> **Task objective**:
Collect each line of the records containing the string "computer".

> **Data records**:
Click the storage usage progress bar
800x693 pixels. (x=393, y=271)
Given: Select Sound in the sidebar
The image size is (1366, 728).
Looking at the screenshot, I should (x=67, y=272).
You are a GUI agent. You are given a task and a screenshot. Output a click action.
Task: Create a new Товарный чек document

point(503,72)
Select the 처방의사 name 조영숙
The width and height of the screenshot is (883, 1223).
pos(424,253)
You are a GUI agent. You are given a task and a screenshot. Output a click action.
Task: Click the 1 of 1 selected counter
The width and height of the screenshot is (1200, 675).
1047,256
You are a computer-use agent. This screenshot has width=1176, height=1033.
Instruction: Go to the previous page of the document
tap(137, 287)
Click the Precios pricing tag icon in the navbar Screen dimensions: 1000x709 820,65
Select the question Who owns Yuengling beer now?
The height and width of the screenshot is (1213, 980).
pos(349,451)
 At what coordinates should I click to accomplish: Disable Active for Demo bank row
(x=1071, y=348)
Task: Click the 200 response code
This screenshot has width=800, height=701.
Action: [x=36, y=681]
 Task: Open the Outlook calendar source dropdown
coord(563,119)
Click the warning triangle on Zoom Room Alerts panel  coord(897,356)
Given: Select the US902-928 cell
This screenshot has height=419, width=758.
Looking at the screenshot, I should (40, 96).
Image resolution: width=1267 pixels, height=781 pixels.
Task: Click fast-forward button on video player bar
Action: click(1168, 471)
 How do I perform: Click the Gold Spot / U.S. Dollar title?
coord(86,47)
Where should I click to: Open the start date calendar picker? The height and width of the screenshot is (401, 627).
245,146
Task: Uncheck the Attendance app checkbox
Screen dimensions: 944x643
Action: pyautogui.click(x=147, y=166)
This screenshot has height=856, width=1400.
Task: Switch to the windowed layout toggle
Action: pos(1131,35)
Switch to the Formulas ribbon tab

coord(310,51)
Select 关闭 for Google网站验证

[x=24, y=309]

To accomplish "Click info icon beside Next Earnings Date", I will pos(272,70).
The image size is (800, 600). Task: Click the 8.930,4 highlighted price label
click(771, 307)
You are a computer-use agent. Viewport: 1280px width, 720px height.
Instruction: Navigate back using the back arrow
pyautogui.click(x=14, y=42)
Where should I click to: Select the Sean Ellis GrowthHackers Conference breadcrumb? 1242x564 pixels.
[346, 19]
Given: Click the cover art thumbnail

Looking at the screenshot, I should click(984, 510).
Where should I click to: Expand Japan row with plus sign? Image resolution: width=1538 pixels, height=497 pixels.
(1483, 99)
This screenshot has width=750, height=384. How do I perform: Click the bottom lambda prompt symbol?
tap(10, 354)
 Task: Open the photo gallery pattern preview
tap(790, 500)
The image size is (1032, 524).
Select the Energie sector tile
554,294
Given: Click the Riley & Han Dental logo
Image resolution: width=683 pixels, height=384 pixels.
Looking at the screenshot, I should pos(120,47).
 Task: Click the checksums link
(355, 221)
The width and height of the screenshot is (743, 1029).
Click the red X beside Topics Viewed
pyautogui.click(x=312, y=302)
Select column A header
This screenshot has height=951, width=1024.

> **Task result**:
You are a computer-use agent. This screenshot has width=1176, height=1033.
You are a computer-use agent. Viewport: 1280px width, 720px height.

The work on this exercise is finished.